_Set task_: Put everything from the start of the material down to the line containing "point(331,280)" into a JSON list of strings, one string per line, with blank lines left out.

Click-target data
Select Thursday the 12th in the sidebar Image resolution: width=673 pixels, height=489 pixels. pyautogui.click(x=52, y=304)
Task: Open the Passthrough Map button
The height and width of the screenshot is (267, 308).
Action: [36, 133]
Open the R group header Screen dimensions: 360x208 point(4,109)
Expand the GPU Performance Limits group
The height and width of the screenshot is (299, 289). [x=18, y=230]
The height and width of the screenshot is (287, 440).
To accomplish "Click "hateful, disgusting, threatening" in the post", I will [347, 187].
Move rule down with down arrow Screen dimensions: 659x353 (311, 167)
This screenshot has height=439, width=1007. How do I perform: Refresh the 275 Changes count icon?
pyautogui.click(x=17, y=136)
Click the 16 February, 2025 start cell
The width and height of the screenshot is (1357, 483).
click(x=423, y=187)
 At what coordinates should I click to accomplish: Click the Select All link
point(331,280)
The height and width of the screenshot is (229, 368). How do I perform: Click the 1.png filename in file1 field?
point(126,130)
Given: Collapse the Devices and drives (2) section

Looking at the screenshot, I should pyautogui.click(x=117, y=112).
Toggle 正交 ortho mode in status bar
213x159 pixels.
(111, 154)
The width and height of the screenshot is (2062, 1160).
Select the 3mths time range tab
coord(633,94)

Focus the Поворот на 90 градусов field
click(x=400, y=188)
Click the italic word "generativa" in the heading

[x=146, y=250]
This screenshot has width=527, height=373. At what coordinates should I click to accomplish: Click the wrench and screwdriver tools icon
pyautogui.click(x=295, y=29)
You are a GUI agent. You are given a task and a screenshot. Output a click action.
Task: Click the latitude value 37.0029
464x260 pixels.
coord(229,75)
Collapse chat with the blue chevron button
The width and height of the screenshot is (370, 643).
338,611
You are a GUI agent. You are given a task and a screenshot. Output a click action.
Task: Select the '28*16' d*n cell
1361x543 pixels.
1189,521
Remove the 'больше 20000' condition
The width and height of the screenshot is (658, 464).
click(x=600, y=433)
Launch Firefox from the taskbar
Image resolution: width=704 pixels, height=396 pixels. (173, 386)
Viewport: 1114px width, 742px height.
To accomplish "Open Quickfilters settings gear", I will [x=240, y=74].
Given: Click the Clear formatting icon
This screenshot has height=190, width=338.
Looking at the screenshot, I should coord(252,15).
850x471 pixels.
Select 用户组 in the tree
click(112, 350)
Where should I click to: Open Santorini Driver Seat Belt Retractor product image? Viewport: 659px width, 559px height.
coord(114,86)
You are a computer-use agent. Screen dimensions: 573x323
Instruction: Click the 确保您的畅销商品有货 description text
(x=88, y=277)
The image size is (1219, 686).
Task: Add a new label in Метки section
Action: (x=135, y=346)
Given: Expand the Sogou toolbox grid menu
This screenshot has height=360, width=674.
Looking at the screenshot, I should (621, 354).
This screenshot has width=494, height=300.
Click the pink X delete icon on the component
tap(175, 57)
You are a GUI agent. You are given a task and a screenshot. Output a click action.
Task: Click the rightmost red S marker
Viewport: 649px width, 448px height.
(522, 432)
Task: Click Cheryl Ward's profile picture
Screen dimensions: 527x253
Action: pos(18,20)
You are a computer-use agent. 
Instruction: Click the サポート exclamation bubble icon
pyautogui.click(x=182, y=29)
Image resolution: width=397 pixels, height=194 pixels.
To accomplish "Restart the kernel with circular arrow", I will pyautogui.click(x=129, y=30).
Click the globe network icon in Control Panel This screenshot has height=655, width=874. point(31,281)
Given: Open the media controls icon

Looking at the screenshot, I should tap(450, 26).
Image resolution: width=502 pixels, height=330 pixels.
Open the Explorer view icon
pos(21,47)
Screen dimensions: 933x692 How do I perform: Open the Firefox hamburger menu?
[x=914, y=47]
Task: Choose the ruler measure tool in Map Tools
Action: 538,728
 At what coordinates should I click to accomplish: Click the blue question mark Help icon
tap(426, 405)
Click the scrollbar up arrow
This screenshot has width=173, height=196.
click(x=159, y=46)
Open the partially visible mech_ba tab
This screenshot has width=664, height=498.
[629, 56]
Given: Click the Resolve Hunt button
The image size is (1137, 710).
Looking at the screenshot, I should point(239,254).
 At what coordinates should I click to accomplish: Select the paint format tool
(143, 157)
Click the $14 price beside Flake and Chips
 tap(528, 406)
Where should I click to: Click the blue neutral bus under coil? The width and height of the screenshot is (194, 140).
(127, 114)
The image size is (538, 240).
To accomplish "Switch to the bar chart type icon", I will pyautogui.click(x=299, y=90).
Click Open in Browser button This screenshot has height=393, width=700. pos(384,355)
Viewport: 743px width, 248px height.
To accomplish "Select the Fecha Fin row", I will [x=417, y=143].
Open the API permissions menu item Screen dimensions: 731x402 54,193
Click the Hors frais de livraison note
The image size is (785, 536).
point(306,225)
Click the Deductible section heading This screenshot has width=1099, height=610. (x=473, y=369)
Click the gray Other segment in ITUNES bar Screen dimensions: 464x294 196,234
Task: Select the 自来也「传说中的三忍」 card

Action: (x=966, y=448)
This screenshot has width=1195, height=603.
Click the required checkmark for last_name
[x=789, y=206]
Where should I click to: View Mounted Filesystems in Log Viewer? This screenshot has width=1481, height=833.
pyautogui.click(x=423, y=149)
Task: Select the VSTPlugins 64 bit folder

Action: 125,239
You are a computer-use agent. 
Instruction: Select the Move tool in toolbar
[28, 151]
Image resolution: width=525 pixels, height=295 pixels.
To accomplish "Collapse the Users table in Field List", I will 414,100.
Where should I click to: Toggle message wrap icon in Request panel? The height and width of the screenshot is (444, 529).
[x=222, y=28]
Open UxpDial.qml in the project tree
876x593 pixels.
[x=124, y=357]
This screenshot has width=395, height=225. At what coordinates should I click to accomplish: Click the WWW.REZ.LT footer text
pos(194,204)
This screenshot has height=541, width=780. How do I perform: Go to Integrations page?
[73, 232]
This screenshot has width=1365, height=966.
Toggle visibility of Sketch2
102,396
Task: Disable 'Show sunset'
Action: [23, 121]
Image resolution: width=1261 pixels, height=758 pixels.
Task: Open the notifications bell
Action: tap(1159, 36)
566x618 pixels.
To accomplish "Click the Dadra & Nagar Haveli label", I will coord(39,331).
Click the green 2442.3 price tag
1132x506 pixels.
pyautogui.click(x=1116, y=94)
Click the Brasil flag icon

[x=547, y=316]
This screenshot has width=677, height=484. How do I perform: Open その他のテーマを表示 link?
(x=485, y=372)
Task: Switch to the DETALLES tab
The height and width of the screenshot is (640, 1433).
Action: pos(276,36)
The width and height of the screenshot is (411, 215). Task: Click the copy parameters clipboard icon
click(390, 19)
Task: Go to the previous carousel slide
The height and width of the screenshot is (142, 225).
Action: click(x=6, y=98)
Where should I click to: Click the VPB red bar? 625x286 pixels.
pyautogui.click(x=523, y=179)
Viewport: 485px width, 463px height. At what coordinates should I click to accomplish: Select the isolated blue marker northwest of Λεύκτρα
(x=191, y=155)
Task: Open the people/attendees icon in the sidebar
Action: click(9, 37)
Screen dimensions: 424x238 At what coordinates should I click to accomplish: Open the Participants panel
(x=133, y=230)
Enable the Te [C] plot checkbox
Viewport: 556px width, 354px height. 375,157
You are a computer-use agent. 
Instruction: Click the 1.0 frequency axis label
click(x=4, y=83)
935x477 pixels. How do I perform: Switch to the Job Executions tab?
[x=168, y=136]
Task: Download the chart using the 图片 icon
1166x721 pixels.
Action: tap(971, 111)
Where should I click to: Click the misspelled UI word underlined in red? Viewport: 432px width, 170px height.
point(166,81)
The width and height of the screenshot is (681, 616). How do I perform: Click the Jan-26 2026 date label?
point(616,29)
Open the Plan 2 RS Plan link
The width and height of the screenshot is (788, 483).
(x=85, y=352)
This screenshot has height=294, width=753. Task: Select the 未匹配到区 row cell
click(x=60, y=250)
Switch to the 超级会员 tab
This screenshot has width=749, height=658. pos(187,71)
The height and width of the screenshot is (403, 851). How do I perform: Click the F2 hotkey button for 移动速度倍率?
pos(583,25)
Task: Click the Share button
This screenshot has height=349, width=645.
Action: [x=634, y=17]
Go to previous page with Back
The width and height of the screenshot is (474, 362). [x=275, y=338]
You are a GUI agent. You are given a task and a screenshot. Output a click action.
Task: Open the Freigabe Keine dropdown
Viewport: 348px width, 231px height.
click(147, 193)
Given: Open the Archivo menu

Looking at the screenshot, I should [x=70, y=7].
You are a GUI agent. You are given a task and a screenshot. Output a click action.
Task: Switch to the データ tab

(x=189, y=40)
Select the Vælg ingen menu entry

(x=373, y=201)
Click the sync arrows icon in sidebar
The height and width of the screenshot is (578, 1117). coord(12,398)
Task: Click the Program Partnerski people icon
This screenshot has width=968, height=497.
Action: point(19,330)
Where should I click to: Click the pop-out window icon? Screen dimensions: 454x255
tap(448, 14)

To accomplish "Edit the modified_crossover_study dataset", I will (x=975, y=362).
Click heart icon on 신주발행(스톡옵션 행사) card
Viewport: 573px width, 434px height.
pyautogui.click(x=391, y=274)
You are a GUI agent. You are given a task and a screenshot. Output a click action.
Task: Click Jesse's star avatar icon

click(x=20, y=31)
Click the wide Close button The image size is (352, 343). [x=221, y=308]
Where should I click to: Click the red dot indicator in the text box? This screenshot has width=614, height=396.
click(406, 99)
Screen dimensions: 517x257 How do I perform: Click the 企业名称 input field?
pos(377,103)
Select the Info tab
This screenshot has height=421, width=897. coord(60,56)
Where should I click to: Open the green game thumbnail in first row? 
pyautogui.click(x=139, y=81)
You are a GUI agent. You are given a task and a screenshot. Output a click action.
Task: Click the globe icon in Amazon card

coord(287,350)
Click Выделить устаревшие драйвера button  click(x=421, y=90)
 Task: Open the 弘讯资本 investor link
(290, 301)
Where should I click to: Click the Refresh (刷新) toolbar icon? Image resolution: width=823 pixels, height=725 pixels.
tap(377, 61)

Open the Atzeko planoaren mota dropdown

_Result of this task_:
[
  "Select Thursday the 12th in the sidebar Image resolution: width=673 pixels, height=489 pixels. pyautogui.click(x=52, y=304)",
  "Task: Open the Passthrough Map button",
  "The height and width of the screenshot is (267, 308).",
  "Action: [36, 133]",
  "Open the R group header Screen dimensions: 360x208 point(4,109)",
  "Expand the GPU Performance Limits group",
  "The height and width of the screenshot is (299, 289). [x=18, y=230]",
  "The height and width of the screenshot is (287, 440).",
  "To accomplish \"Click \"hateful, disgusting, threatening\" in the post\", I will [347, 187].",
  "Move rule down with down arrow Screen dimensions: 659x353 (311, 167)",
  "This screenshot has height=439, width=1007. How do I perform: Refresh the 275 Changes count icon?",
  "pyautogui.click(x=17, y=136)",
  "Click the 16 February, 2025 start cell",
  "The width and height of the screenshot is (1357, 483).",
  "click(x=423, y=187)",
  " At what coordinates should I click to accomplish: Click the Select All link",
  "point(331,280)"
]